I have however found one place I can save money by buying a beer at a commercial establishment. In the PCV days (pre corona virus) my lady friend would drag me to a casino that had craft beer on draft. Often that seat at the bar was much less expensive than the ones at the table games or in front of the slots.
I lived in Korea previously, where beer at restaurants and anywhere is very, very cheap, especially compared to Canada. But it is universally terrible, just very bubbly, very corny, awful 4.5-5% pale lager.
However, I wondered if I could make a kind of extract that I could bring with me and add to say a pitcher of beer. Hyper concentrated roasted malt, crystal extract liquid that is very heavily hopped. Add say 100ml to 1 litre of crap macro lager and it turns it into something.

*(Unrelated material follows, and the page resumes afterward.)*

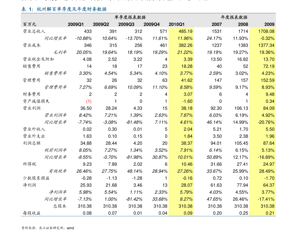Click the red (1) footnote marker

89,101
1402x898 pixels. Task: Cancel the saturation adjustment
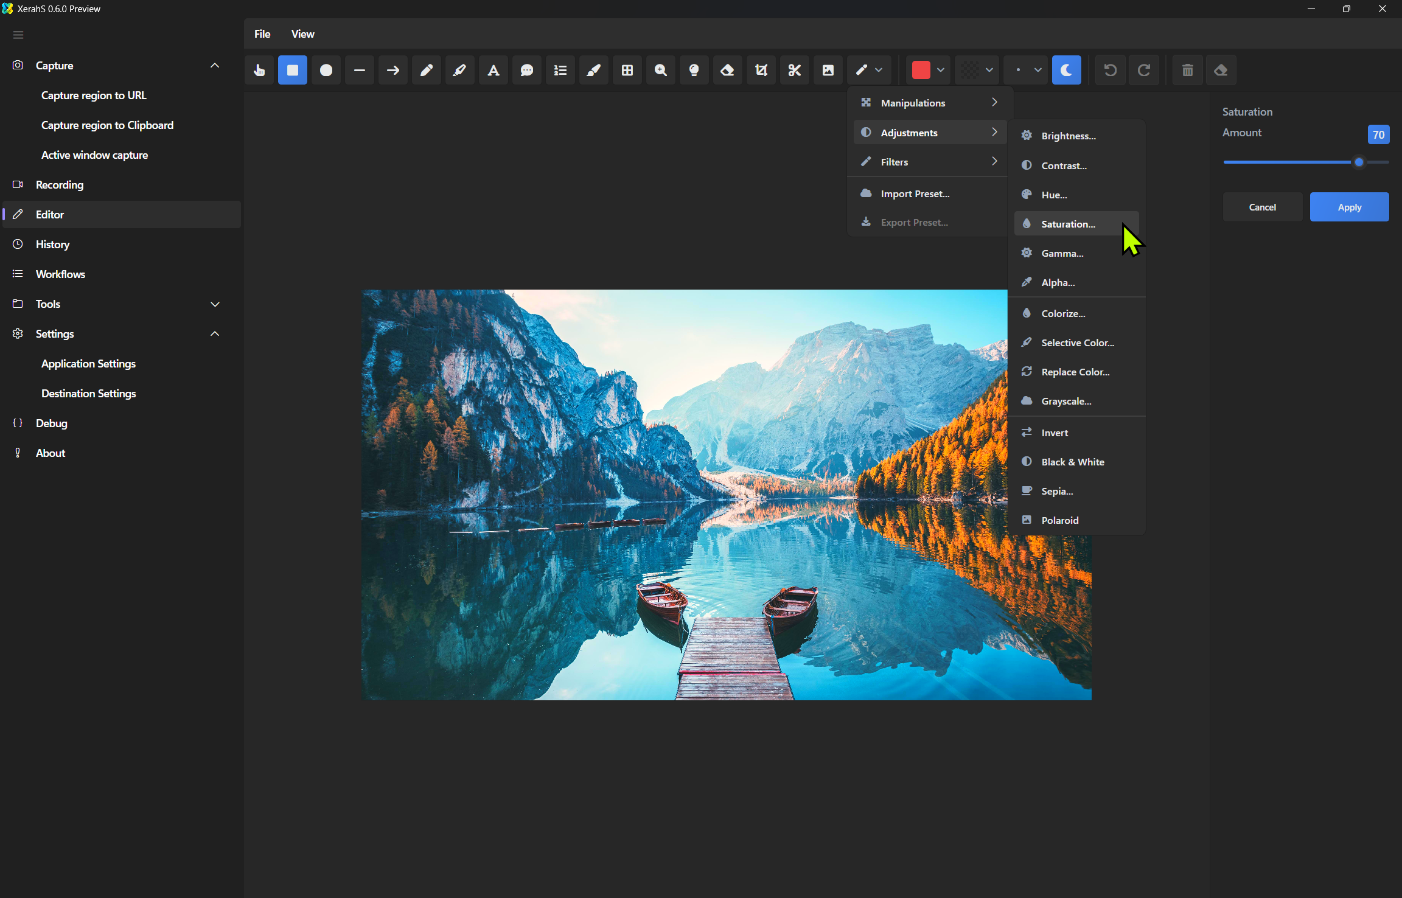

Anyone ever considered this? Here, the beer is too expensive to bother contemplating this idea.
Perhaps this is just a kind of phrase the conjunction of “cheap AND easy” as a way of saying “simple to do”.
Anyway, the setup pictured there is VERY, very similar to what I use for the most part. Let me know if you want an approximate cost rundown, maybe I can help you out Denny.
Thanks, but it doesn’t really matter to me. If I ca afgord tp brew or buy equipment, I do. If not, I don’t. I brew for enjoyment, not economic reasons.
While I certainly agree based on my comment in #22 above: “It’s a hobby. It’s not meant to be cost effective”, …but surely at some point economics must have been a variable simply based on the term ‘cheap’ in Cheap n Easy. In addition, I recall being told I am doing something the most expensive way which also infers economic concern.
It seems we all evolve from “the simple, hands on approach to brewing.“. I know I certainly did because my initial all grain system was based on the Cheap n Easy system, Don O, old Northern Brewer videos, and others.
With automation like the “Pico stable” as Drew says on the podcast, or the Grainfather, or glycol chiller testimonial we read about in Zymurgy, the evolution from hands on to automation moves us all closer to “pro style systems”. Though my system is probably still more hands on than others, it does have more control points now. Flow control, mash temp control, boil control, ventilation control, etc. …which all come with increased cost over the initial basic system.
But, like you, I am extremely happy with how my brewery has evolved. Around here cost is an independent variable. …within reason.
When I started brewing, the choices for equipment were pretty much a cooler or a 3 tier converted keg system. I went with the cooler because I couldn’t afford the other alternative. Hence the “cheap”. I decided I was gonna batch sparge, hence the “easy”. I have a Grainfther and several Pico systems, but the cooler is what I use most often.
Very good point, yes. At one time there WERE NO grainfather/ glycol cooling type stuff, so ones pride in their brewing system was based on their actual skills, ie. electrical system rigging, welding etc.
It’s a very different world out there now for homebrewing. Do I have less respect for people I meet who have only started within the past few years?
Yes lol.
Can they probably make better and more consistent beer than me?
I think it’s a real canard to equate brewing expertise with how hard people work. After all, what’s the difference between a Grainfather and a 3 tier, PID controlled system? It’ all about the outcome. The journey is up to each of us individually. And I never had pride in my brewing equipment. It’s always been about what I can do with whatever I use.